» OBJECTIVES:
A – In the passage about listing ten influential books, which two titles does the writer say are the only reading they can remember?
B – Continue the passage about listing ten influential books, picking up right after its final sentence.

» DOCUMENT PASSAGE:
Recently, one of my oldest childhood friends invited me and others from his Facebook community to share the ten books that have touched them over the course of their lives.  Ah, this is perfect for me!  I was an English major, I read a lot, and I love reflecting on what has affected me (and why) as well as what has affected others (and why).  There was just one problem.  I panicked at the instructions:  Don’t think!  (Really?  Don’t think? Impossible!) List 10 books that have impacted you.  Share your list and tag 10 friends to share theirs.

My reaction went something like this:

I can’t remember anything I’ve read except for Little Women and Nancy Drew.  Why can’t I remember anything I’ve read?  How do they remember what we read in high school?  I have no memory of those books.  My list is not nearly as interesting as their list.  There are only women authors on my list.  Aren’t there any books by men that I remember reading that had an impact on me?  Maybe I should Google lists of “important” books and pick some from there.  Share with others?  So revealing and embarrassing.  To hell with this, I am not participating.  Cue:  stomp off and hide.

» DATASET ENTRIES:
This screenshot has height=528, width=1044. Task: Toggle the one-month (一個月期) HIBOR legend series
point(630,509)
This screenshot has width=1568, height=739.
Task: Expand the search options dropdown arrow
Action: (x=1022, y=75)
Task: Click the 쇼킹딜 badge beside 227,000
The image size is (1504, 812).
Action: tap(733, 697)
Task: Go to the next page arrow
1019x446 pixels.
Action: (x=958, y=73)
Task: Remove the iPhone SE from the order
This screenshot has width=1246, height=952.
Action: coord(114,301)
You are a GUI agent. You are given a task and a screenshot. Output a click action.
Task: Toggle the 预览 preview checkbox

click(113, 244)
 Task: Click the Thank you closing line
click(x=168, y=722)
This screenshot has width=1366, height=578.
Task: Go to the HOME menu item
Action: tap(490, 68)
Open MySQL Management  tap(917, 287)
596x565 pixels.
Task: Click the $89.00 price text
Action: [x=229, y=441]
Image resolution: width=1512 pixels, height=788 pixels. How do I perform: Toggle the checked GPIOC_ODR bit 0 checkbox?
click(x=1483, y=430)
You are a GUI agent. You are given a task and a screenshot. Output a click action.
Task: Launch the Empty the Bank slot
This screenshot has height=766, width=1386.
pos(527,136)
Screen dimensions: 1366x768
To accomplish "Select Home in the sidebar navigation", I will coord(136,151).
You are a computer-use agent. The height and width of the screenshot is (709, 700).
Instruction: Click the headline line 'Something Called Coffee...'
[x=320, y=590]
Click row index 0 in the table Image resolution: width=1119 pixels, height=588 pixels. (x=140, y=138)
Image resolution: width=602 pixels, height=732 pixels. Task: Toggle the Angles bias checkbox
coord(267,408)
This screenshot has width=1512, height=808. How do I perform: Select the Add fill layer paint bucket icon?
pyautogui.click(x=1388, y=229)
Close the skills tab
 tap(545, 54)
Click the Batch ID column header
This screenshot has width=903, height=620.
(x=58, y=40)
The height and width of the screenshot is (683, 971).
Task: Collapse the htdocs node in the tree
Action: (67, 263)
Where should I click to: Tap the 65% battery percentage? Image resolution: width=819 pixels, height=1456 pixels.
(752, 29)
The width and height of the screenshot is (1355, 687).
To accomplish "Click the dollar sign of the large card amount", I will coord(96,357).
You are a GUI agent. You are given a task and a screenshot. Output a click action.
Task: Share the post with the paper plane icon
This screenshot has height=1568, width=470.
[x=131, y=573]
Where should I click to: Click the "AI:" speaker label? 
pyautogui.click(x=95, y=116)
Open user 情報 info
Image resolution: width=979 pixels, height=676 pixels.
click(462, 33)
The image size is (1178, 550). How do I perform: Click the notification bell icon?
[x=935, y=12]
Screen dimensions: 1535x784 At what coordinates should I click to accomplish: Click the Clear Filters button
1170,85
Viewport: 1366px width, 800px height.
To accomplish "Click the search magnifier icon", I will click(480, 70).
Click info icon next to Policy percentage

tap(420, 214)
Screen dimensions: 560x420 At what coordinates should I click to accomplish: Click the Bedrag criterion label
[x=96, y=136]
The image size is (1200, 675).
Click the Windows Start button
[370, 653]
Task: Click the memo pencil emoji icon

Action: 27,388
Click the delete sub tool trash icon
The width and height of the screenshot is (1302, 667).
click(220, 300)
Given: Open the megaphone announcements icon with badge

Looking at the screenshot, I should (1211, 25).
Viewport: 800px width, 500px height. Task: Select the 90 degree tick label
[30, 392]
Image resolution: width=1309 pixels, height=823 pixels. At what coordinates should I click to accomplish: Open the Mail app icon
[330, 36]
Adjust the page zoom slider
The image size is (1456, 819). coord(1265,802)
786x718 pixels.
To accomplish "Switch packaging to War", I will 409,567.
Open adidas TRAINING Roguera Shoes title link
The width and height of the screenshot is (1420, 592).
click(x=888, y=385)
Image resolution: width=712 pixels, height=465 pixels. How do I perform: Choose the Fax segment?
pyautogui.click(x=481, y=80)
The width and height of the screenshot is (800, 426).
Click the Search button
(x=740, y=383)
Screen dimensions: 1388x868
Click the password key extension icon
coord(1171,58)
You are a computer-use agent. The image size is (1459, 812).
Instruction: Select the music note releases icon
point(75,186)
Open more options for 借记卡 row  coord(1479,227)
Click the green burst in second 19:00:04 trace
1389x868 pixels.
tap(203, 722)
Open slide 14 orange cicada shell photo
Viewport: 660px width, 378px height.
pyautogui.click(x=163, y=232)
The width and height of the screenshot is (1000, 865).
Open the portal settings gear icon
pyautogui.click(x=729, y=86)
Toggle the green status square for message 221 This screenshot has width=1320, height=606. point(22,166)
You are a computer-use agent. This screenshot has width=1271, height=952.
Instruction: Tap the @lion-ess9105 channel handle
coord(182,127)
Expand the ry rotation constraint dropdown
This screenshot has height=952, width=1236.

» SOLVED TASKS:
A – Little Women and Nancy Drew.

B –
It’s kind of like when a new friend or colleague asks you what your favorite movie is and the only thing you can come up with is a completely childish and uncool answer, like The Sound of Music (the original version with Julie Andrews).  I have actually burned answers to some of these generic ice-breaker questions into my brain so that I am no longer caught off guard.  I now answer the movie question with more recent movies that reflect more of who I am now and are more socially sophisticated (Wall-E, The King’s Speech and Gravity…oh and dare I admit it, Star Trek:  Into Darkness).

Why is it that all the books that come to mind are from my childhood?  It makes sense that we choose books, movies, and heroines from our childhood.  This is when a book we read really could and did affect the direction we pursued. 

The more troubling question that I kept pondering was why can’t I remember more?  Every explanation comes back to trauma and anxiety and the role it has played as an undercurrent in my life.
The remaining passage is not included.